Crucial roles of the BRCA1-BARD1 E3 ubiquitin ligase activity in homology-directed DNA repair
- PMID: 37797621
- PMCID: PMC10591799
- DOI: 10.1016/j.molcel.2023.09.015
Crucial roles of the BRCA1-BARD1 E3 ubiquitin ligase activity in homology-directed DNA repair
Abstract
The tumor-suppressor breast cancer 1 (BRCA1) in complex with BRCA1-associated really interesting new gene (RING) domain 1 (BARD1) is a RING-type ubiquitin E3 ligase that modifies nucleosomal histone and other substrates. The importance of BRCA1-BARD1 E3 activity in tumor suppression remains highly controversial, mainly stemming from studying mutant ligase-deficient BRCA1-BARD1 species that we show here still retain significant ligase activity. Using full-length BRCA1-BARD1, we establish robust BRCA1-BARD1-mediated ubiquitylation with specificity, uncover multiple modes of activity modulation, and construct a truly ligase-null variant and a variant specifically impaired in targeting nucleosomal histones. Cells expressing either of these BRCA1-BARD1 separation-of-function alleles are hypersensitive to DNA-damaging agents. Furthermore, we demonstrate that BRCA1-BARD1 ligase is not only required for DNA resection during homology-directed repair (HDR) but also contributes to later stages for HDR completion. Altogether, our findings reveal crucial, previously unrecognized roles of BRCA1-BARD1 ligase activity in genome repair via HDR, settle prior controversies regarding BRCA1-BARD1 ligase functions, and catalyze new efforts to uncover substrates related to tumor suppression.
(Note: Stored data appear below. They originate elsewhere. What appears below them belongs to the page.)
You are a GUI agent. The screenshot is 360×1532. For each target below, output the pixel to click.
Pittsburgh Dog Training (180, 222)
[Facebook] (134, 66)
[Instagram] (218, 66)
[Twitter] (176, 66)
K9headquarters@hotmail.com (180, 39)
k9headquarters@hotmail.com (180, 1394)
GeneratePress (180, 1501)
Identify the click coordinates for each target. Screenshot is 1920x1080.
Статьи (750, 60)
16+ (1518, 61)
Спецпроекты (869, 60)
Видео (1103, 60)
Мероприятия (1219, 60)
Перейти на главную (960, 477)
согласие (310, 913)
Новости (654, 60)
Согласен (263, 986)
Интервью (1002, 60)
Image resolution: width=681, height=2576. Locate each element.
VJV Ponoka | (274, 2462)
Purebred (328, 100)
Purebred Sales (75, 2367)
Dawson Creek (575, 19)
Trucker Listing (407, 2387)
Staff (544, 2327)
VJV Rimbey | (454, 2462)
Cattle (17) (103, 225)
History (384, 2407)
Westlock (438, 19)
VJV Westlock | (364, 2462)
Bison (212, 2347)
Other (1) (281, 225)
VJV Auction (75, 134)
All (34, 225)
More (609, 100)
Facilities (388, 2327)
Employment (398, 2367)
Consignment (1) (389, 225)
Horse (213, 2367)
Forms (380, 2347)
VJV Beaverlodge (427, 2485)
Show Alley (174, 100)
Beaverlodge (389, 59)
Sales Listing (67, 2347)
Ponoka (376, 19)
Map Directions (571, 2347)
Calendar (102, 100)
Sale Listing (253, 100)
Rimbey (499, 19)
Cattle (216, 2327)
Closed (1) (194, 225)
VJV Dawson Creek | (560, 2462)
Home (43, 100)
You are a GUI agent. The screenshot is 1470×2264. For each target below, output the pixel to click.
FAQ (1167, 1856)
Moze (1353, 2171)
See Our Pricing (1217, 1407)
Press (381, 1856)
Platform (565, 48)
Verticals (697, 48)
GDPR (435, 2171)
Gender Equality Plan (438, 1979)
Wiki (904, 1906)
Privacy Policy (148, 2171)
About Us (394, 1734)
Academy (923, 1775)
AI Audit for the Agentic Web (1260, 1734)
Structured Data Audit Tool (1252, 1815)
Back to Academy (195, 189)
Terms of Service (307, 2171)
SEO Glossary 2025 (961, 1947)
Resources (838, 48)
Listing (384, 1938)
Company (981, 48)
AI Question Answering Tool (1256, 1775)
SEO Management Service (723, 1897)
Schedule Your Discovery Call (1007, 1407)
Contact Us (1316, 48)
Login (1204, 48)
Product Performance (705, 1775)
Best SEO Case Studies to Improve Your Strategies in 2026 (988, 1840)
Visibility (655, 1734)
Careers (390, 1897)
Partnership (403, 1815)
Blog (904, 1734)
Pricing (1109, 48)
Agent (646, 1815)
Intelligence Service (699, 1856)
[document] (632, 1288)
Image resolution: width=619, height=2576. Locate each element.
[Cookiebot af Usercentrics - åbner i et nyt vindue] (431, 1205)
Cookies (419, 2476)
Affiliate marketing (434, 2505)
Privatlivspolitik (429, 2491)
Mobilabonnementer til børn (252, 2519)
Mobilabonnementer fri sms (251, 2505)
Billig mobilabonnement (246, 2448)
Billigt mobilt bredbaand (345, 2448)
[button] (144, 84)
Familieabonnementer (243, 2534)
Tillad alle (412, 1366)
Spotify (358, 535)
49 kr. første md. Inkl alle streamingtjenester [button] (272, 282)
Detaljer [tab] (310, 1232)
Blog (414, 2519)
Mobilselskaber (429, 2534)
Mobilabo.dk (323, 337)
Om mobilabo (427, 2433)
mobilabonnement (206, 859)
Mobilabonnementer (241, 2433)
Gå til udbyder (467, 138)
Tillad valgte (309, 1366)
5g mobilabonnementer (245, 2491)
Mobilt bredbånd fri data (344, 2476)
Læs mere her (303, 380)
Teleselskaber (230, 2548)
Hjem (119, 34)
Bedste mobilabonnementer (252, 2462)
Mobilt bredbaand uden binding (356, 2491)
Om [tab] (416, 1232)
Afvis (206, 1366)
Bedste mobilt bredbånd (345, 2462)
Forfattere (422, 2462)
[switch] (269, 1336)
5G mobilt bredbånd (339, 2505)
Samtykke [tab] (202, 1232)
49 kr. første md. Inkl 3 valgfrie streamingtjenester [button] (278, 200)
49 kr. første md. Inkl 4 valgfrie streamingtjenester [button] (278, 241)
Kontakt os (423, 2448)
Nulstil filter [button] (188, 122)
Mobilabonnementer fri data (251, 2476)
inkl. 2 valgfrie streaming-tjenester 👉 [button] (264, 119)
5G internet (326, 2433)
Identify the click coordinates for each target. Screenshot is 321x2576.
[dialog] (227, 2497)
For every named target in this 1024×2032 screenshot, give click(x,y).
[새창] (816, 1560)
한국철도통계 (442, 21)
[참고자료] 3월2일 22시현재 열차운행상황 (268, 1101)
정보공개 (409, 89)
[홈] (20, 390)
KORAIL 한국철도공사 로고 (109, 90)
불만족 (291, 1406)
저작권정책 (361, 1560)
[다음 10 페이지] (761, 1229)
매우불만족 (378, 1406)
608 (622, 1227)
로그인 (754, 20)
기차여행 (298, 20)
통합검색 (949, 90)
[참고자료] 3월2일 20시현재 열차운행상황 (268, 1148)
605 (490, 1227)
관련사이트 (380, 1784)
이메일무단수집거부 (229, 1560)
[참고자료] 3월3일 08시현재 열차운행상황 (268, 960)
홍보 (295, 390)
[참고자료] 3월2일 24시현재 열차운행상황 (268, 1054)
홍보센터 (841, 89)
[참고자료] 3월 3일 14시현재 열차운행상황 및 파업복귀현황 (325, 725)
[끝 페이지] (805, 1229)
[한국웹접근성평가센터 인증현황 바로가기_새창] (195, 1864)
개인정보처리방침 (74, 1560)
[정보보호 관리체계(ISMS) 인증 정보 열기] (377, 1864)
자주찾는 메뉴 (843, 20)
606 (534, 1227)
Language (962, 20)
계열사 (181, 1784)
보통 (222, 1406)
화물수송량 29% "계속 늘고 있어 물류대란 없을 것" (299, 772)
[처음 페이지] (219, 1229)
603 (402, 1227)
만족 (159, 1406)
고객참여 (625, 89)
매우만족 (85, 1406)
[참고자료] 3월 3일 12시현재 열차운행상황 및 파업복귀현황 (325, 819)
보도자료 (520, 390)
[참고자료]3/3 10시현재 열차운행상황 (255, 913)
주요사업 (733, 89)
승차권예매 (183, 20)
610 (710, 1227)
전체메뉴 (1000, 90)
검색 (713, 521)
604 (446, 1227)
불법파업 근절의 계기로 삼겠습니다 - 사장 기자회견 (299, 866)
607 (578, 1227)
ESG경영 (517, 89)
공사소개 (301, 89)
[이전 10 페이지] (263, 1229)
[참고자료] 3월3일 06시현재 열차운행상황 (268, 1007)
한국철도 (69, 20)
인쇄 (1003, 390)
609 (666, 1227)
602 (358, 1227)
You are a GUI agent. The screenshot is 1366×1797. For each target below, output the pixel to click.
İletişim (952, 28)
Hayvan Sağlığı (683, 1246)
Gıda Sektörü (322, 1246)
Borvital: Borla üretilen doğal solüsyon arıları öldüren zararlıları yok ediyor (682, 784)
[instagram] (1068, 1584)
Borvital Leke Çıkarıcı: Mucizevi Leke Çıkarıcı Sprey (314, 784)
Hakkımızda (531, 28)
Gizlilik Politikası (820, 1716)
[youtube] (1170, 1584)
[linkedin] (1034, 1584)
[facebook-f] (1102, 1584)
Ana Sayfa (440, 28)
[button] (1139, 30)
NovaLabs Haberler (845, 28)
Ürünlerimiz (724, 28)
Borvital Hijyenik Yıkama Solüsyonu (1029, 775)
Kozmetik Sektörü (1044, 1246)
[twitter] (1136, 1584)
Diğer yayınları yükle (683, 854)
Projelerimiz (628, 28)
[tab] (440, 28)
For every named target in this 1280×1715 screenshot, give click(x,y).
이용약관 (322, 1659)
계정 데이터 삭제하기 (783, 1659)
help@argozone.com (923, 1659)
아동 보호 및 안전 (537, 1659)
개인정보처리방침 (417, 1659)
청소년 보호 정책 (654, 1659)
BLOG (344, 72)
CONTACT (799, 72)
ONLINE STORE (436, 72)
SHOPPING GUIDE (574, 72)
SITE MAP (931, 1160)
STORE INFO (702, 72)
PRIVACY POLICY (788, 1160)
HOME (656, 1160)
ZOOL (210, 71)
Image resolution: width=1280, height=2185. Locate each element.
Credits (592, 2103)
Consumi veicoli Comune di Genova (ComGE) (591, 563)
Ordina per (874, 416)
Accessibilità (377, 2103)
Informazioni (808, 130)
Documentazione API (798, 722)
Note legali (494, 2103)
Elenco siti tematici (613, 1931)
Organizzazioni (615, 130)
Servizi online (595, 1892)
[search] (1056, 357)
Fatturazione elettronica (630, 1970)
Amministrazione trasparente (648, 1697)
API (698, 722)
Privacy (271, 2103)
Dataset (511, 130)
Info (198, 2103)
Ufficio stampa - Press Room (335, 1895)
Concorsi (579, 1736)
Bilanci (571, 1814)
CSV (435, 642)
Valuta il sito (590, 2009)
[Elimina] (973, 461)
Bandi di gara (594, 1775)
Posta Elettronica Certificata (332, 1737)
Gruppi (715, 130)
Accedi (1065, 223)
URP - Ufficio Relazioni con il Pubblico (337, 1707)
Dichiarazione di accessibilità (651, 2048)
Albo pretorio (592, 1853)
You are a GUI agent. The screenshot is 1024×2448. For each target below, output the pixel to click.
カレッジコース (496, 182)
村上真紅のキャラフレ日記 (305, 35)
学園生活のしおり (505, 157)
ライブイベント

Keywords: BARD1; BRCA1; DNA damage response; DNA end resection; HDR; histone; homology-directed repair; later stages for HDR completion; substrates; tumor suppression; ubiquitin E3 ligase.
Published by Elsevier Inc.
Conflict of interest statement
Declaration of interests D.N.I. is a co-founder and a shareholder of E3 Bioscience LLC, a commercial entity that manufactures FRET-active E2∼Ub conjugates used in this study.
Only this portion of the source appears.